To learn more about the workflow, see the SLS 3D Printing Workflow section below.
Models created using SLS technology have a slightly grainy surface, but the layer lines are almost invisible. To achieve a smooth surface, SLS models are recommended to be blasted or tumbled. This sample was printed on a Fuse 1 industrial 3D printer with SLS technology for workshops from Formlabs.
The green powder supports the model during printing and eliminates the need for special support structures. This makes SLS ideal for complex geometries, including internal features, undercuts, thin walls, and negative draft features.
Models created using SLS 3D printing have excellent mechanical properties: their strength is comparable to that of injection molded models.
Compare Selective Laser Sintering (SLS) 3D printing with other common plastic modeling technologies: Fused Deposition Modeling (FDM) and Stereolithography (SLA).
Selective Laser Sintering (SLS) is one of the first additive manufacturing technologies developed in the mid-1980s by Dr. Carl Deckard and Dr. Joe Beeman at the University of Texas at Austin. Since then, the method has been adapted to work with a variety of materials, including plastics, metals, glass, ceramics, and various powdered composite materials. Today, all of these technologies are classified as wafer synthesis, additive manufacturing processes that selectively sinter regions of a powder layer under the influence of thermal energy.

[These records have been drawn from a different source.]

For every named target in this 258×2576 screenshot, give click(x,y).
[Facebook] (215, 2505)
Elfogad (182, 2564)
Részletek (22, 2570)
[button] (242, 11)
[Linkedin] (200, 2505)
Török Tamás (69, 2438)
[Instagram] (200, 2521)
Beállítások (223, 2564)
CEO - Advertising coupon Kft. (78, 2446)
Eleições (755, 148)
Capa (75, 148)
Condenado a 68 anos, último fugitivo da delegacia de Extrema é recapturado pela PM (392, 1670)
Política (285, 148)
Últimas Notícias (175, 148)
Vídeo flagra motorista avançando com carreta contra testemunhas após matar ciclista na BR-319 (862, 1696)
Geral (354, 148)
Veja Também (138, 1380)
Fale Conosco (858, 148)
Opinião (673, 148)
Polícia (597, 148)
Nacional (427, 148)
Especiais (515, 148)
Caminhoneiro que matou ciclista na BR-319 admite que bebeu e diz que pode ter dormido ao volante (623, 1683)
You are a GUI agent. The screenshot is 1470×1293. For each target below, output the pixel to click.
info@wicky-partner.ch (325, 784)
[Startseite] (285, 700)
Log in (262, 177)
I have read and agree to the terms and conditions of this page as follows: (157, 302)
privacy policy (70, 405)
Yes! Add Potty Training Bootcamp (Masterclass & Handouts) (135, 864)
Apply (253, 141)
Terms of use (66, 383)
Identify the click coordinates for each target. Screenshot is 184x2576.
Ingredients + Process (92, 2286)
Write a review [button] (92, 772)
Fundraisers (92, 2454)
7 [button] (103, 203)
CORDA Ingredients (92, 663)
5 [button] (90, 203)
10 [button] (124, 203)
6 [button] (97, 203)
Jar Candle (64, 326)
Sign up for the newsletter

The two most common substrate synthesis systems currently available are a plastic based method commonly referred to as Selective Laser Sintering (SLS) and a metal based method known as Direct Metal Laser Sintering (DMLS) or Selective Laser Melting (SLM). ). Until recently, both systems were very expensive and complex, which limited their use to the production of small batches of expensive models or custom-made products, such as aerospace components or medical devices.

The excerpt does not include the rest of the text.